TEXT SECTION →
## Begin
Exploring the Rappers Dataset

Data collection

The dataset we will be using is information collected on rappers from Google searches. To be clear, these data were chosen with a lot of bias. I lack plenty of hip-hop history, and I am a big fan of rap, therefore I have my favorites who are probably represented in the dataset. The first 30 or so artists (lazy to figure it out at this point) were chosen off the top of my head. The rest were chosen from looking at lists found under the search query of "best rappers" and "most influential rappers". Net worth and height were recorded from the Google hint that appeared after searching artist names then the word "net worth" or "height". The rest of the information was taken from their Wikipedia pages. If no origin/hometown was specified, then their place of birth was taken as origin state.

Load in Data

The dataset is called rappers.csv and is downloadable for you to do your own practice on! Let's load in the data and take a look.

In [1]:
library(readr)
In [2]:
rappers <- read_csv("../data/rappers.csv")
Parsed with column specification:
cols(
  artist_name = col_character(),
  legal_name = col_character(),
  birth_year = col_integer(),
  origin = col_character(),
  net_worth = col_double(),
  start_year = col_integer(),
  deceased = col_logical(),
  height = col_character()
)

Column variables

The columns within rappers represent values for the following variables.

In [3]:
names(rappers)
  1. 'artist_name'
  2. 'legal_name'
  3. 'birth_year'
  4. 'origin'
  5. 'net_worth'
  6. 'start_year'
  7. 'deceased'
  8. 'height'

We can try to summarize and visualize our dataset.

Dataframe manipulation

We're going to use the library dplyr to calculate some interesting summaries. Take a look at the following chunks and see what they're doing.

In [4]:
library(dplyr)
Attaching package: ‘dplyr’

The following objects are masked from ‘package:stats’:

    filter, lag

The following objects are masked from ‘package:base’:

    intersect, setdiff, setequal, union

Using mutate to apply a function

Often times, data will come to us in a format that isn't easy to work with in R like getting a height in the format of 5'2" instead fo 5.1667 feet. Our next goal will be to convert the height column into decimal format. To do this we will use mutate() to apply the function called height_to_decimal. Don't worry about coding the following function. Just take it as a given.

In [5]:
# * DON'T WORRY ABOUT THIS CHUNK :D
height_to_decimal <- function(this_height) {
    numeric <- sapply(strsplit(gsub("\"", "", as.character(this_height)), "\'"), as.numeric)
    numeric[1] + (numeric[2] / 12)
}
height_to_decimal <- Vectorize(height_to_decimal, vectorize.args="this_height")
## End
CHALLENGES →
1. List every column name of the rappers dataset that the tutorial above gives.
2. Extend the rappers dataset tutorial, starting right after its last code chunk.

DATA SHOWN →
## Begin
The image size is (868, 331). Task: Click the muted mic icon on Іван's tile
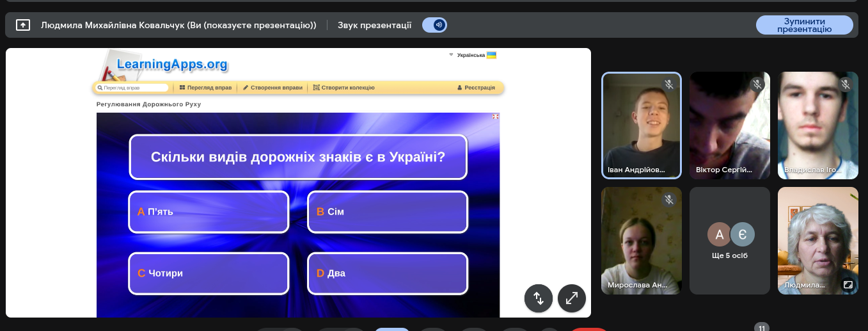click(x=668, y=85)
## End
RESPONSES BY TASK →
1. artist_name, legal_name, birth_year, origin, net_worth, start_year, deceased, height

2.
Recall, we can use mutate() to take an existing column and create a new one based off of the values of the existing one. Take a look at the new column we tacked on to the very right side. Also notice that I overwrote my previous dataframe with my updated version that contains the height_decimal column using the assignment operator.

In [6]:
rappers <- rappers %>% mutate(height_decimal=height_to_decimal(height))
rappers <- rappers %>% mutate(height_decimal=as.numeric(height_decimal))
head(rappers)
artist_namelegal_namebirth_yearoriginnet_worthstart_yeardeceasedheightheight_decimal
Nicki-Minaj Onika-Maraj 1982 New-York 75 2004 FALSE 5'2" 5.166667
Jay-Z Shawn-Carter 1969 New-York 900 1986 FALSE 6'2" 6.166667
Eminem Marshall-Mathers 1972 Missouri 190 1988 FALSE 5'8" 5.666667
Kendrick-Lamar Kendrick-Duckworth1987 California 45 2003 FALSE 5'6" 5.500000
Logic Robert-Hall 1990 Maryland 10 2009 FALSE 5'9" 5.750000
E-40 Earl-Stevens 1967 California 10 1986 FALSE 6'1" 6.083333

Using mutate again for something simpler

The last example can be a little confusing if you look at the chunk I told you not to look at. Haha. To reiterate how to use mutate(), we're going to now calculate each artist's year (rounded to the start of the year) and each artist's number of active years. (For now, we will not worry about whether or not a rapper is still around on this Earth.)

In [7]:
rappers <- rappers %>% mutate(age=2019-birth_year,
                              active=2019-start_year)
head(rappers)
artist_namelegal_namebirth_yearoriginnet_worthstart_yeardeceasedheightheight_decimalageactive
Nicki-Minaj Onika-Maraj 1982 New-York 75 2004 FALSE 5'2" 5.166667 37 15
Jay-Z Shawn-Carter 1969 New-York 900 1986 FALSE 6'2" 6.166667 50 33
Eminem Marshall-Mathers 1972 Missouri 190 1988 FALSE 5'8" 5.666667 47 31
Kendrick-Lamar Kendrick-Duckworth1987 California 45 2003 FALSE 5'6" 5.500000 32 16
Logic Robert-Hall 1990 Maryland 10 2009 FALSE 5'9" 5.750000 29 10
E-40 Earl-Stevens 1967 California 10 1986 FALSE 6'1" 6.083333 52 33

Summaries

Now, we're going to make summaries and data visualizations using dplyr and ggplot2. Recall that earlier we already loaded in dplyr, so we're not going to do it again. We're going to use the two libraries one after the other to show how we can calculate (code) and view our data summaries.

In [8]:
library(ggplot2)

How old are our rappers?

Birth year is discrete, numeric data.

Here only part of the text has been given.